### SOURCE
Context
In my quest to showcase my coding prowess in both Python and CUDA, and to prove my adeptness at seamlessly navigating diverse codebases, I sought out an opportunity for contribution. The natural choice was PyTorch, a prominent open-source machine learning library. What better way to demonstrate my versatility than by engaging with a project at the forefront of the deep learning landscape? PyTorch presented the perfect challenge, requiring a blend of Python expertise and an understanding of CUDA for efficient GPU acceleration. By diving into this vibrant community, I aimed to contribute substantively and underscore my ability to transition seamlessly between programming languages and tackle intricate, large-scale codebases. It's a journey of skill validation and a testament to my commitment to mastering the intricacies of cutting-edge technologies. 🚀🐍🔥
Finding an issue
My initial foray into contributing to PyTorch involved the crucial step of identifying a suitable issue to tackle. Navigating through the repository, I honed in on issues tagged with "good first issue" labels, recognizing them as ideal entry points for newcomers like myself. These labels serve as beacons for code changes that are not only manageable but also self-contained, providing a perfect starting ground for someone newly acquainted with the project. In this way, I aimed to ensure that my initial contribution would be a positive and constructive addition to the PyTorch codebase. The "good first issue" label became my compass, guiding me toward an opportunity to make a meaningful impact while acclimating to the intricacies of the PyTorch ecosystem. 🌱👩💻🔍
I chose this issue: https://github.com/pytorch/pytorch/issues/113198
It was really easy to replicate the error, and there was already a minor discussion about the starting point and some strategies.

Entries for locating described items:

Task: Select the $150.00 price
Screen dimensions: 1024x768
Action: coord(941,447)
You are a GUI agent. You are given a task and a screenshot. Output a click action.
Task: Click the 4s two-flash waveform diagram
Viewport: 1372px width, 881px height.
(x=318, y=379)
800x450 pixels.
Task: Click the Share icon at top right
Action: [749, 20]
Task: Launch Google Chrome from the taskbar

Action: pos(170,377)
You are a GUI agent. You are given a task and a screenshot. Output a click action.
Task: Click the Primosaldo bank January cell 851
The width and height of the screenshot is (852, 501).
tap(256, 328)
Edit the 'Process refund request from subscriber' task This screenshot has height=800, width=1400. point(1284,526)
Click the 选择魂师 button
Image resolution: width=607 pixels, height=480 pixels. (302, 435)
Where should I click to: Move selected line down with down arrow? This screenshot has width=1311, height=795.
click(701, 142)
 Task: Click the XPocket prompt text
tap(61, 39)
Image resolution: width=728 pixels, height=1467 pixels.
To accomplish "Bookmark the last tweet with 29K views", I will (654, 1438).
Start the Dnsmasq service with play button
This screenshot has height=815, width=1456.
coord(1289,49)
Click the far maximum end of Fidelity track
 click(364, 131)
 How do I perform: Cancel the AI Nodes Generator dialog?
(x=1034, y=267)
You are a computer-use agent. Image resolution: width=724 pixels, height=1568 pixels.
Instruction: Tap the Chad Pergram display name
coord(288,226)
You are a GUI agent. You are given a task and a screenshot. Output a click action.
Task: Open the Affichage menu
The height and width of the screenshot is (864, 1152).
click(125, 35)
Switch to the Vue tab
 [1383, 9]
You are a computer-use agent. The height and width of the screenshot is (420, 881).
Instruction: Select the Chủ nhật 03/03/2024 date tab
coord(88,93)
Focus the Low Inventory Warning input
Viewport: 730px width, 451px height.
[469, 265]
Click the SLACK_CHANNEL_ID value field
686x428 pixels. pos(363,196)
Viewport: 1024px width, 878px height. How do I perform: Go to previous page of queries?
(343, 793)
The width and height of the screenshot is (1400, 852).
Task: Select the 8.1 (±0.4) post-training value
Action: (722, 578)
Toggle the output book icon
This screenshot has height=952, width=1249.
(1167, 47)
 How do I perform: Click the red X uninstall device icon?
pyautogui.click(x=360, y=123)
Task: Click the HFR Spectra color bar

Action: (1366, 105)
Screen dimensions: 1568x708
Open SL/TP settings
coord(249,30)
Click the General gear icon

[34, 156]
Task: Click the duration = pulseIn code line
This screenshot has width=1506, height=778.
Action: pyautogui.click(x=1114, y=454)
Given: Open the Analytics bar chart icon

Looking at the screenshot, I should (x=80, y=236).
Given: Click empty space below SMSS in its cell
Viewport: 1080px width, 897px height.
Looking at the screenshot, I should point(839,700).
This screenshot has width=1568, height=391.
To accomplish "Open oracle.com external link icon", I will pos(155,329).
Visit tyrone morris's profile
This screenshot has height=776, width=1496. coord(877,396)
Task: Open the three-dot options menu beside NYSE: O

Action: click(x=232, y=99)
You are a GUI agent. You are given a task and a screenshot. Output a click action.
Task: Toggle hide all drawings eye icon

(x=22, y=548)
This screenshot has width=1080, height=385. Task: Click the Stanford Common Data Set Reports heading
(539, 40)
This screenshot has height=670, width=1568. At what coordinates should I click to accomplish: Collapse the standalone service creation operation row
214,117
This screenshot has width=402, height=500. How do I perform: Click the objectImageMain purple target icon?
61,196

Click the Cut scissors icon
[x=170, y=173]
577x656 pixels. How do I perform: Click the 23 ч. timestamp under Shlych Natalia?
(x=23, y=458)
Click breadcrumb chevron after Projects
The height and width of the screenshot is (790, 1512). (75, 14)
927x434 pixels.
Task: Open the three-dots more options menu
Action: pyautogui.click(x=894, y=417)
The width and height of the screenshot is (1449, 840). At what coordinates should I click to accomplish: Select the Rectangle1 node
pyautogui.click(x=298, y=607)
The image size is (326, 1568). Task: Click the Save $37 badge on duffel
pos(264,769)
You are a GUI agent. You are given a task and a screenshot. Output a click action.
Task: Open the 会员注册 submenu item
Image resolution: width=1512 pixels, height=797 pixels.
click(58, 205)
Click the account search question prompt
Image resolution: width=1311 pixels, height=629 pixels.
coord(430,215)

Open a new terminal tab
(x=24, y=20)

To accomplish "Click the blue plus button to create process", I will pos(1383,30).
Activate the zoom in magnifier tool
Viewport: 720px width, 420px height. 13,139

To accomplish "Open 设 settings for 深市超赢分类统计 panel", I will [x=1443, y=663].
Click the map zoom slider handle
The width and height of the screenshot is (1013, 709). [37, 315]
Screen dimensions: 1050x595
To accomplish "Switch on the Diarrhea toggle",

### GIVEN TASK
Copy out the PyTorch contribution post above in full, word for word.

### OUTPUT OF THE TASK
Context
In my quest to showcase my coding prowess in both Python and CUDA, and to prove my adeptness at seamlessly navigating diverse codebases, I sought out an opportunity for contribution. The natural choice was PyTorch, a prominent open-source machine learning library. What better way to demonstrate my versatility than by engaging with a project at the forefront of the deep learning landscape? PyTorch presented the perfect challenge, requiring a blend of Python expertise and an understanding of CUDA for efficient GPU acceleration. By diving into this vibrant community, I aimed to contribute substantively and underscore my ability to transition seamlessly between programming languages and tackle intricate, large-scale codebases. It's a journey of skill validation and a testament to my commitment to mastering the intricacies of cutting-edge technologies. 🚀🐍🔥
Finding an issue
My initial foray into contributing to PyTorch involved the crucial step of identifying a suitable issue to tackle. Navigating through the repository, I honed in on issues tagged with "good first issue" labels, recognizing them as ideal entry points for newcomers like myself. These labels serve as beacons for code changes that are not only manageable but also self-contained, providing a perfect starting ground for someone newly acquainted with the project. In this way, I aimed to ensure that my initial contribution would be a positive and constructive addition to the PyTorch codebase. The "good first issue" label became my compass, guiding me toward an opportunity to make a meaningful impact while acclimating to the intricacies of the PyTorch ecosystem. 🌱👩💻🔍
I chose this issue: https://github.com/pytorch/pytorch/issues/113198
It was really easy to replicate the error, and there was already a minor discussion about the starting point and some strategies.